His cousin Alex runs a successful independent music store in Edinburgh – not easy these days – and his wife recently opened a pioneering “Cafe and Yoga” facility in the city. His fatherin-law lives on Bute and runs a hybrid cafe and music venue.

The Caledonian family connections don’t end there – the Sinclair clan’s strong ancestral ties run deep. Great grandfather George was a Scots naval architect who invented an innovative mine sweeping device. The game-changing ZX81 and ZX Spectrum computers – both the best-selling machines in the world in the early eighties – were manufactured at the Timex factory in Dundee and Sinclair’s father pioneered a successful “white LED” torch and his credit card-sized knife was a best-seller in the USA at one point.

“One of my early experiences of knowing I was part of a very entrepreneurial family was the fact there were always things lying around, protypes and things like that,” Sinclair reflects.

“My dad and uncle are very proud, and really like the IRIS.”

The streamlined IRIS is not just a simple re-shelling of the eighties’ most infamous technological nonstarter. It’s an entirely new product, built from the ground up – an admirable feat of homegrown engineering prowess which Sinclair hopes carries enough wow factor to potentially change the way the world thinks about personal transport.

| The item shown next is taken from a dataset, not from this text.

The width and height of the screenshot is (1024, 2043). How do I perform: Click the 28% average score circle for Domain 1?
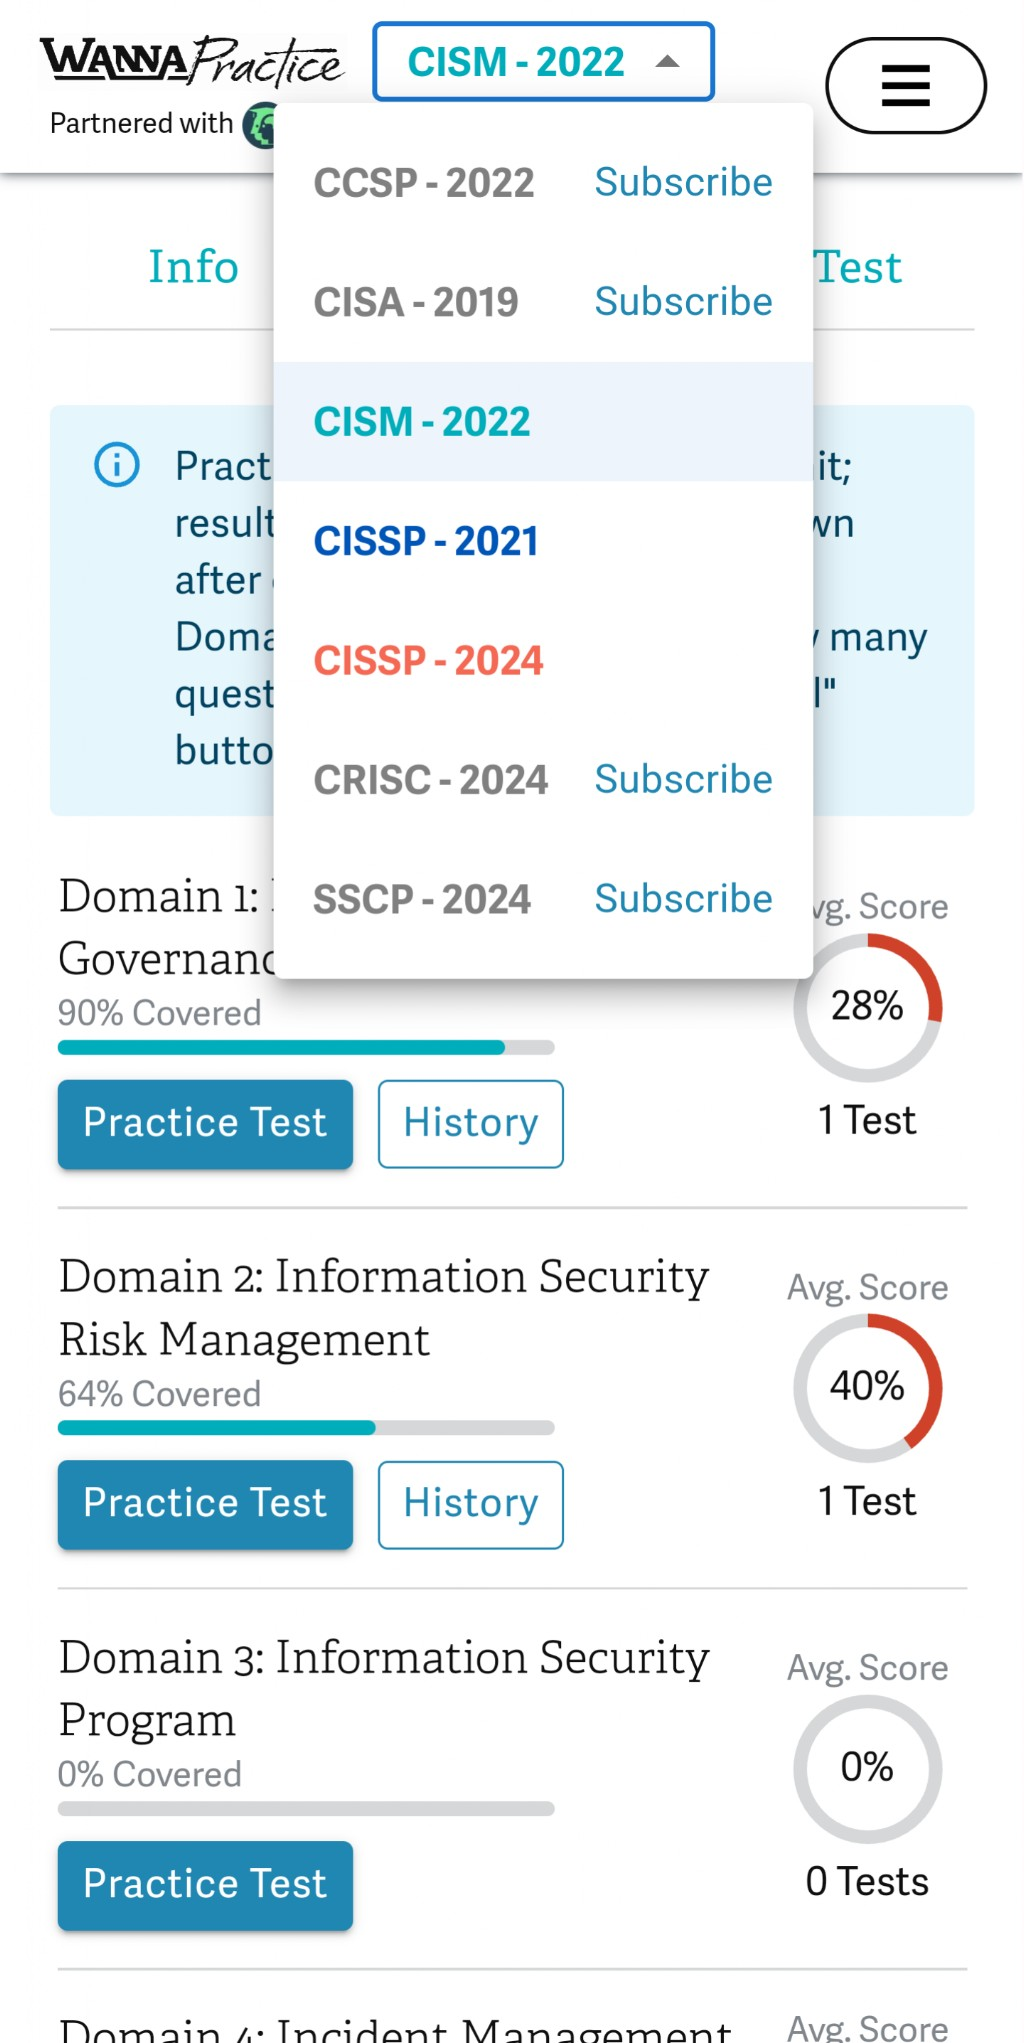(867, 1007)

Despite such lofty aspirations, Sinclair is aware doubt will linger until the IRIS’ official release later this year. In rebuttal to his critics, he notes that the game-changing possibilities of the vehicle have already piqued the curiosity of the UK emergency services and also Amazon Germany – with both considering adopting the IRIS for use.

Bespoke designs will be offered by Grant’s London-based firm, but what’s underneath will remain unchanged for all early adopters – an indestructible, aerodynamic chassis inspired by the helmets used by velodrome racers.

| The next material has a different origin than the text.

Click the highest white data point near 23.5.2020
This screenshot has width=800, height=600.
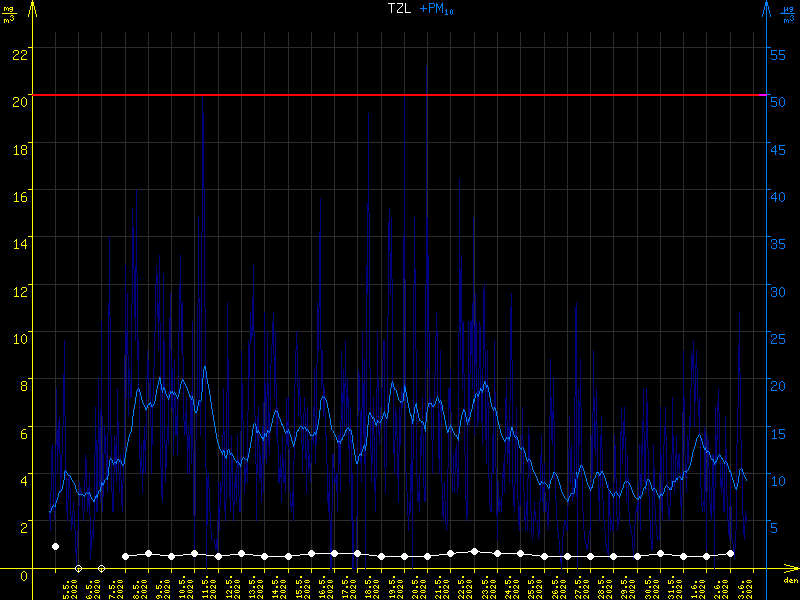474,551
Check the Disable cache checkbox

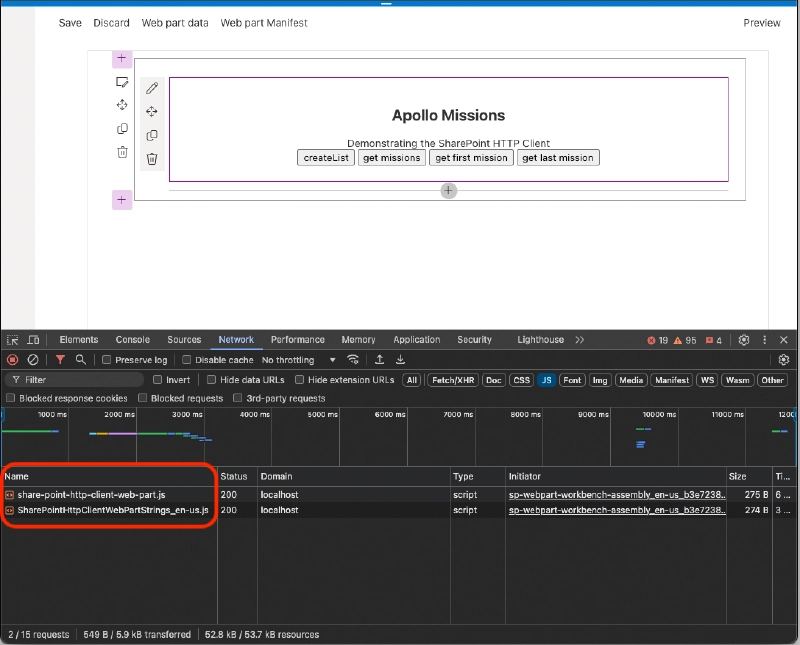click(x=186, y=360)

The use of “next generation Quantum Foam” is a design innovation Sinclair insists makes the e-trike “extra safe and extremely well protected”.

Such consideration for the driver may have served his uncle well. When the C5 debuted in the bleak winter of 1985, excited early-adopters were left chittering in their brand new open-top wonder vehicles. Such incumberance wasn’t readily embraced by the great British public and the C5 stopped production soon after its launch, shifting only 17,000 units in total. This eighties curio has enjoyed a notable Indian summer however, with enthusiasts still racing hundreds of imaginatively modified, souped-up versions of the original C5 across the country. Sinclair has also learned from flaws in Sir Clive’s initial C5 design. “Apart from not protecting very well from the elements, the C5 sat very low on the ground and users felt vulnerable in traffic. I also wanted to avoid that awkward reclining position.

It’s really exciting – and fun to ride.”

The IRIS is legally classified as a bicycle – so no need for tax, licence or insurance.

It has a range of around 30 miles, a 250-watt “pedal assist” battery-powered electric motor, a rear-view camera that can stream to smartphonesand a sleek cockpit that is air-conditioned.

Unusually for such a powerful electric bike, the IRIS adheres to cycle-to-work criteria, so discounts on its £3,999 asking price are available.

With a plethora of concepts still in his back pocket, Sinclair’s future doesn’t depend on success of the IRIS.

“I’m working on a very innovative low-cost house that’ll come a kit. I want people to be able to order it online, for it to arrive and then they can live in it.

I’m also working on an affordable computer and an electric car too.”